Responding to the U-turn, Dr Mike Davidson, Chairman of the International Federation for Therapeutic and Counselling Choice, said the problem remained that the debate has been one-sided.

He said that the government should "speak directly" to groups that are opposed to the ban "with the intention of understanding our opposition, and listening to how therapeutic choice in this area might be regulated and understood as a different viewpoint". 

Dr Davidson said the lack of consideration for alternative viewpoints had been "damaging to scientific understanding of this area". 

"At the moment, the UK suffers from only one viewpoint being favoured and promoted by mental health professional bodies," he said.

"Beginning with David Cameron, and certainly under Teresa May and continued by Boris Johnson, dissenting viewpoints have been rejected as unscientific without debate.

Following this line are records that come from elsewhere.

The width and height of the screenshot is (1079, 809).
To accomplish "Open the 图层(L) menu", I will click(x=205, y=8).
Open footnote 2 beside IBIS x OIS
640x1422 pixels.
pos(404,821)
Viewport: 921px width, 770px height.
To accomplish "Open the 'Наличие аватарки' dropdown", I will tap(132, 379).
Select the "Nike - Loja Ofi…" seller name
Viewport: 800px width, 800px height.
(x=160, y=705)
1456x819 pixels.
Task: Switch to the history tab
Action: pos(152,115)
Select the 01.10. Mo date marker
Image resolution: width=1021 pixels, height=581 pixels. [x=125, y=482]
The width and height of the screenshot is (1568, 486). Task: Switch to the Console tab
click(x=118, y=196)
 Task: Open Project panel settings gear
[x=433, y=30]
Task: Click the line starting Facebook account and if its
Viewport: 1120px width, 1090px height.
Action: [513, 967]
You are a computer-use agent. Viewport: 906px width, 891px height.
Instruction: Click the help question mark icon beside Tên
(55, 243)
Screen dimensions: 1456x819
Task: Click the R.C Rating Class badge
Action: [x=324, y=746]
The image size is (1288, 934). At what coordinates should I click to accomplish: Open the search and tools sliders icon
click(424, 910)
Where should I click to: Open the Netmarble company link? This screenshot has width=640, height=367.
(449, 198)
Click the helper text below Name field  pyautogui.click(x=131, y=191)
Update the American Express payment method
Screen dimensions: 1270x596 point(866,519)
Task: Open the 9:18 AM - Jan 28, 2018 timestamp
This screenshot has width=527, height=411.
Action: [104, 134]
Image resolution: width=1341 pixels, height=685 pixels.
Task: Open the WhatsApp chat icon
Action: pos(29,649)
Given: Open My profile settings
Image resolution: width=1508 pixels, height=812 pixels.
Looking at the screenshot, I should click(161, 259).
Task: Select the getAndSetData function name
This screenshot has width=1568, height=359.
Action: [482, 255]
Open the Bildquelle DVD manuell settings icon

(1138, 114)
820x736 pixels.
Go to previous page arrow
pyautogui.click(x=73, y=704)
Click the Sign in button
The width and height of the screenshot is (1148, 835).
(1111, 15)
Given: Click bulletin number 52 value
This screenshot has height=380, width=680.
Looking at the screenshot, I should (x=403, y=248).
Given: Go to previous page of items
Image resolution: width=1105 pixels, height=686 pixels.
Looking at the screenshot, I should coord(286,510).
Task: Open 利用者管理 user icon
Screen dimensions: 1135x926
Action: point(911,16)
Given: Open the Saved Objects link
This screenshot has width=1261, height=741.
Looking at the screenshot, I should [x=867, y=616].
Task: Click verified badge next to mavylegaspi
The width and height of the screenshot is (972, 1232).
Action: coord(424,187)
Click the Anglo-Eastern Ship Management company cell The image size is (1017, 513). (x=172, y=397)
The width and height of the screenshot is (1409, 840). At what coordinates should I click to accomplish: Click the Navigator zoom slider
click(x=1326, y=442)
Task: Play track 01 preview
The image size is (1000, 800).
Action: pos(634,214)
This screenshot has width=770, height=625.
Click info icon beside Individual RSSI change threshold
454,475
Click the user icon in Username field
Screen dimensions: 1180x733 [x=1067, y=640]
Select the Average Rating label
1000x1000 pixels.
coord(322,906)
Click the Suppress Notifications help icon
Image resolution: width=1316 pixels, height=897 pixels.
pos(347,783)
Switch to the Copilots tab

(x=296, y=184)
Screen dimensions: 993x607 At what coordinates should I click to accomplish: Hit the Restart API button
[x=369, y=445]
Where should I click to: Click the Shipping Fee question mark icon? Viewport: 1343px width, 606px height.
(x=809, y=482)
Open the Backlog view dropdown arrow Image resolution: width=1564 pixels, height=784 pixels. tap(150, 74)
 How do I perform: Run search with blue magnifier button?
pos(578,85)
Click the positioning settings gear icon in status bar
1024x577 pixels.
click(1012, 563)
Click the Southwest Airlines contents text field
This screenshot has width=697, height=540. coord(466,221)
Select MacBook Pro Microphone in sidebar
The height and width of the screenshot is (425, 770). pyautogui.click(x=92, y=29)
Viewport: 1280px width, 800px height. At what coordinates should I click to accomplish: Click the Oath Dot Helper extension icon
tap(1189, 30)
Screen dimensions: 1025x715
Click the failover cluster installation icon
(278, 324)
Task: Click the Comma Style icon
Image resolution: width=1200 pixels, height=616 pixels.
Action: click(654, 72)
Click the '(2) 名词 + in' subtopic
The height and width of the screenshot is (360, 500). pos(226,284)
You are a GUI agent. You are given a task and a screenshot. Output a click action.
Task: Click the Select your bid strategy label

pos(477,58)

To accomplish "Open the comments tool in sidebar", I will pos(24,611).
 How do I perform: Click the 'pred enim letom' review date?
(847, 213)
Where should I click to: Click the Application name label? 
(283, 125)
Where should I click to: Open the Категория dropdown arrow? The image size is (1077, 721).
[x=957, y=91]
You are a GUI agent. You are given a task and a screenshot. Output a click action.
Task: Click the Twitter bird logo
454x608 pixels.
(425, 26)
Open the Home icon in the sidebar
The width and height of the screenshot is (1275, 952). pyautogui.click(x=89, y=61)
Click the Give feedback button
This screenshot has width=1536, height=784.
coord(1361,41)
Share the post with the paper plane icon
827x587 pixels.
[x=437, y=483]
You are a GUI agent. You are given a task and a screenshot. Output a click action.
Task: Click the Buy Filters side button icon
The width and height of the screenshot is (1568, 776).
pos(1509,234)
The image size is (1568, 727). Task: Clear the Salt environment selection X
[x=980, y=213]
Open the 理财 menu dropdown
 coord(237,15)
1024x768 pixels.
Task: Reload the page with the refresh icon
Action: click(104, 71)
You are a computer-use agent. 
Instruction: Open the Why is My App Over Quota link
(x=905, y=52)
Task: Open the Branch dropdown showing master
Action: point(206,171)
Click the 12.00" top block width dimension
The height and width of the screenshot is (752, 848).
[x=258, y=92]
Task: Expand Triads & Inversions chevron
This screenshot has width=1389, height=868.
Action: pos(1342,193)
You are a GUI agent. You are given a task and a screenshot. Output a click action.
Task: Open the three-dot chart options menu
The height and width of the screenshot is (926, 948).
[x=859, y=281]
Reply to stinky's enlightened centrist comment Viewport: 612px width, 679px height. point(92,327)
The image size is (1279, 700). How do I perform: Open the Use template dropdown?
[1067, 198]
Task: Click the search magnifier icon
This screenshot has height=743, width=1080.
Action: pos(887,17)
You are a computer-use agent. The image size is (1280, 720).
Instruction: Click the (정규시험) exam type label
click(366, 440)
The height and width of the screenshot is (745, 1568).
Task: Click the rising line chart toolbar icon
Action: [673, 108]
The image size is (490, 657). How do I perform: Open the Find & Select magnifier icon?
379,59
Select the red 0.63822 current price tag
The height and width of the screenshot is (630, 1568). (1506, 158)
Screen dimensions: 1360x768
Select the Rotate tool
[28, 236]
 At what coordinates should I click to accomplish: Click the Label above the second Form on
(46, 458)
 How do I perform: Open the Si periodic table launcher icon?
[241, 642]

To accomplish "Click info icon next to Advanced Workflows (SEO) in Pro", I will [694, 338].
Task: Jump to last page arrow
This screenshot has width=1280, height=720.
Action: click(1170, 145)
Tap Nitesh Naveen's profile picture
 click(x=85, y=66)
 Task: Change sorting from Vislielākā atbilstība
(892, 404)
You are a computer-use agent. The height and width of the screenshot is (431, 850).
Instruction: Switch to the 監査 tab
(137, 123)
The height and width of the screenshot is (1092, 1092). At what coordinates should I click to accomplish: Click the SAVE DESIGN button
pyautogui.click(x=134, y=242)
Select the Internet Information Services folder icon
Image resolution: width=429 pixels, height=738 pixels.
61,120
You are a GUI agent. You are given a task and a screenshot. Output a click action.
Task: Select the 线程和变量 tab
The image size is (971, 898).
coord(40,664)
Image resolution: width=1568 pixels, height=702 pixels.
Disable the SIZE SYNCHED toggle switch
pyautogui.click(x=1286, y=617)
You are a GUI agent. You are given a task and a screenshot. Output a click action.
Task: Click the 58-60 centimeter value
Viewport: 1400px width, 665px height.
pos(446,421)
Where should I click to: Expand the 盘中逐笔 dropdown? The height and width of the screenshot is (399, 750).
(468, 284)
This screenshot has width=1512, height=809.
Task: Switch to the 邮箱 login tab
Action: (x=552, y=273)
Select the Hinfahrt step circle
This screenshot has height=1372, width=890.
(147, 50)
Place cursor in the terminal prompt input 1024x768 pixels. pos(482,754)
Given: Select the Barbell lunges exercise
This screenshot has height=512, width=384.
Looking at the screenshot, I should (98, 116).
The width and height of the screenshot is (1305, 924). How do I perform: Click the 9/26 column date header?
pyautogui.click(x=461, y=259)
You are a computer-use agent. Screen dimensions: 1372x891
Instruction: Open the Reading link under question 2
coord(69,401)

"The fact is, the scientific community is split. So when only one ideological viewpoint is promoted, and opposing ideological viewpoints are disallowed, there can be no checks and balances."

He continued, "I hope the government will begin to see how the politicisation of sexuality is set to tear the country apart and that its ban will do far more damage than the good it claims to be aiming to achieve."

He added, "We call on professionals, both clinical and pastoral to stand against the government's plans to ban therapeutic choice."